Dla mnie „Obsesja terapeutki” to świeże połączenie „spicy” scen z mrokiem sączącym się przez całą książkę. Na szczęście tłumacz uniknął tu infantylnych określeń miejsc intymnych (chwała za to), a jeszcze innym atutem jest dojrzały wiek bohaterki. Może czasami pewne działania Meredith są trudne do zrozumienia, może czasami czytelnik ma ochotę potrząsnąć nią, by umiejętnie połączyła kropki, ale w sumie dobrze, że tego nie robi, bo cała historia ma drugie dno, które zaskoczy nie tylko czytelnika, ale i bohaterkę. Do końca nie wiadomo, jak historia się skończy, a motywy pierwotne okazują się nie być tymi ostatecznymi. Czytelnik lawiruje między podejrzeniami i wysnuwa pierwsze osądy, które później nie mają przełożenia na fakty według wizji Keeland.

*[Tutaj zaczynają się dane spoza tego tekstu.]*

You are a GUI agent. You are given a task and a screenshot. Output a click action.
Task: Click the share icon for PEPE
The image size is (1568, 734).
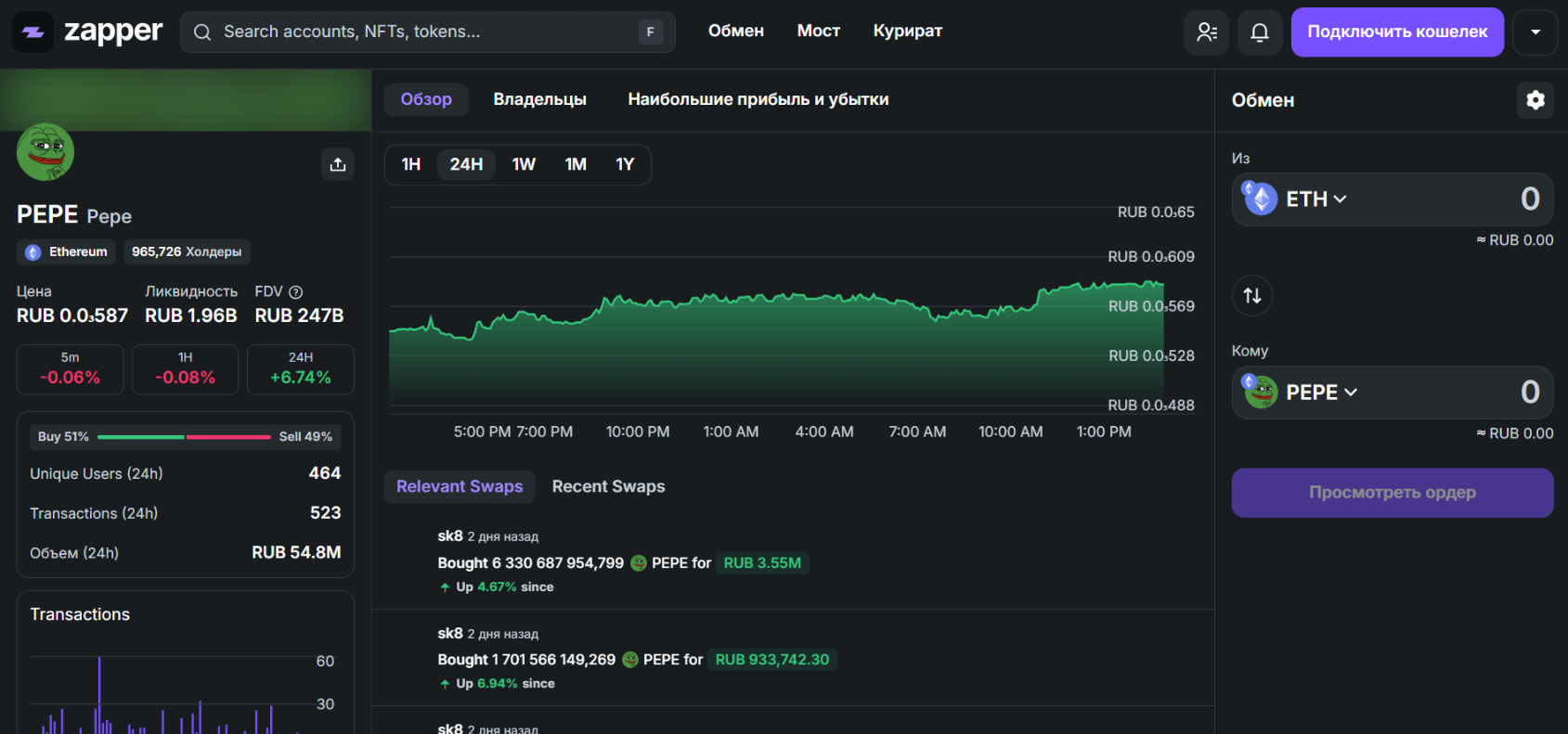338,164
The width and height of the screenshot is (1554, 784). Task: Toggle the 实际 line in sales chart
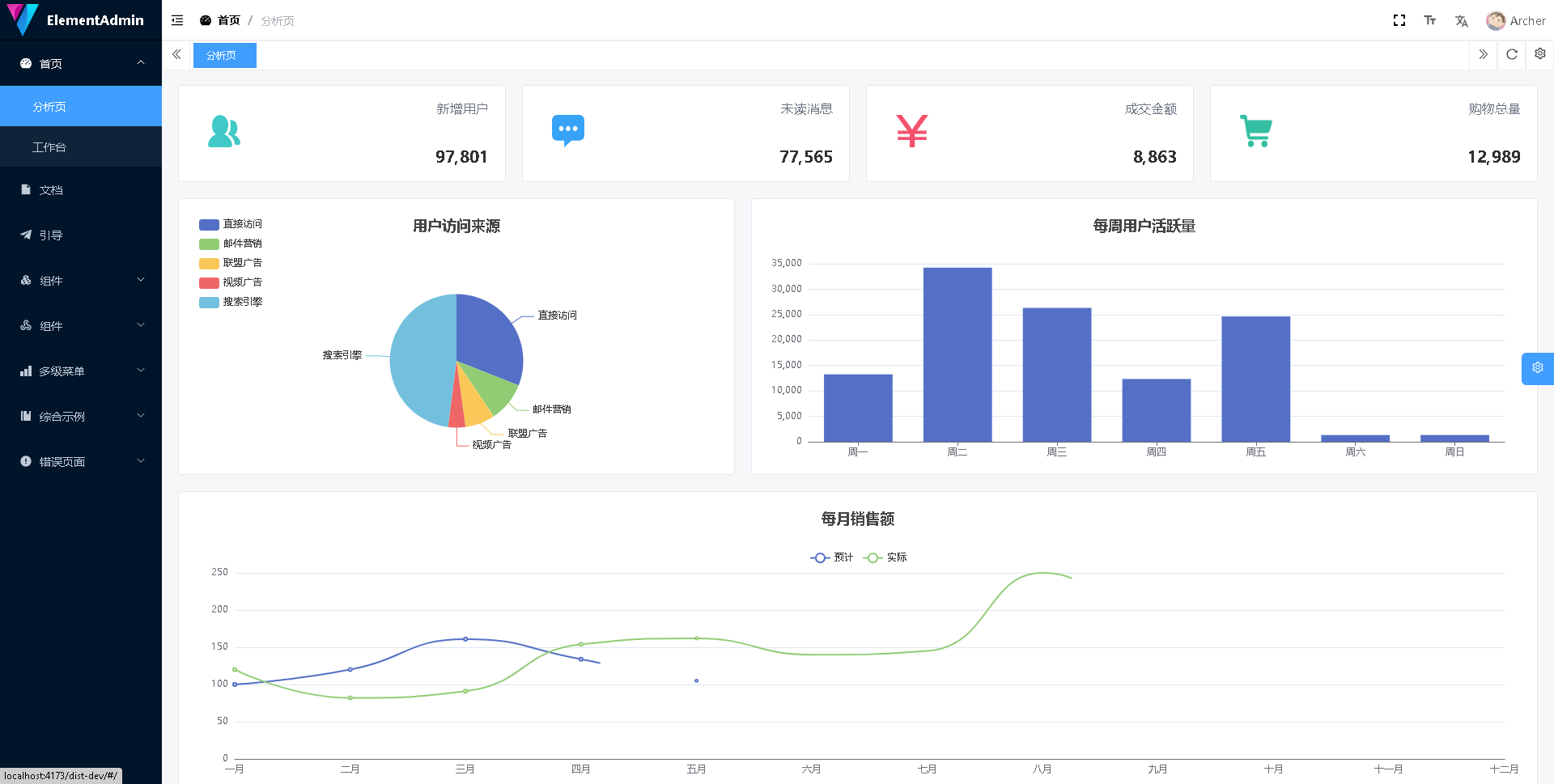click(x=885, y=557)
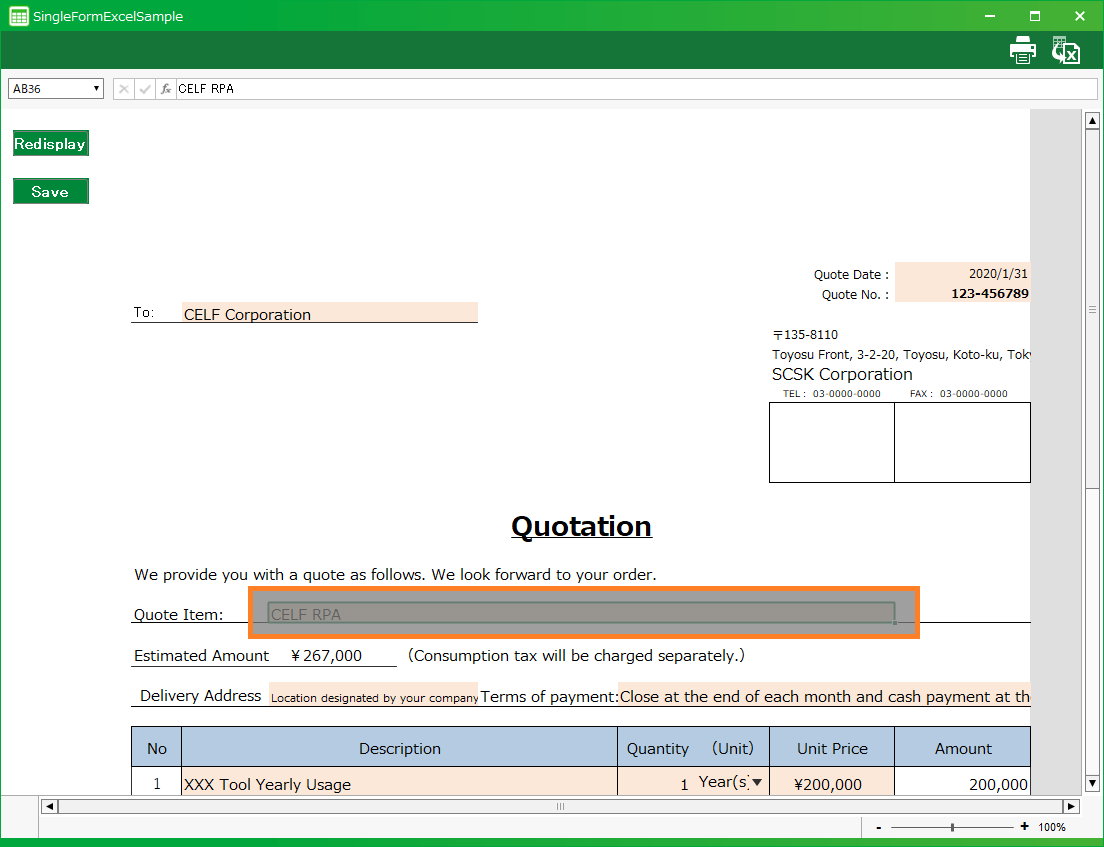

Książka utrzymana jest raczej w jednym poziomie stabilnych emocji, choć wyraźnie można odczuć granicę niepokoju na początku, gdzie jeszcze stapiają się światy „teraz” i „wcześniej” poprzez przeszłość prowadzając nieco czytelnika ku aktualnym wydarzeniom oraz końcówka z trudnymi do przewidzenia zwrotami akcji. Nie ma co również oszukiwać się, że autorka buduje napięcie seksualne i to właśnie na nim stawia tytułową obsesję.
Vi Keeland
Wydawnictwo Kobiece
Premiera: 15.01.2025 r.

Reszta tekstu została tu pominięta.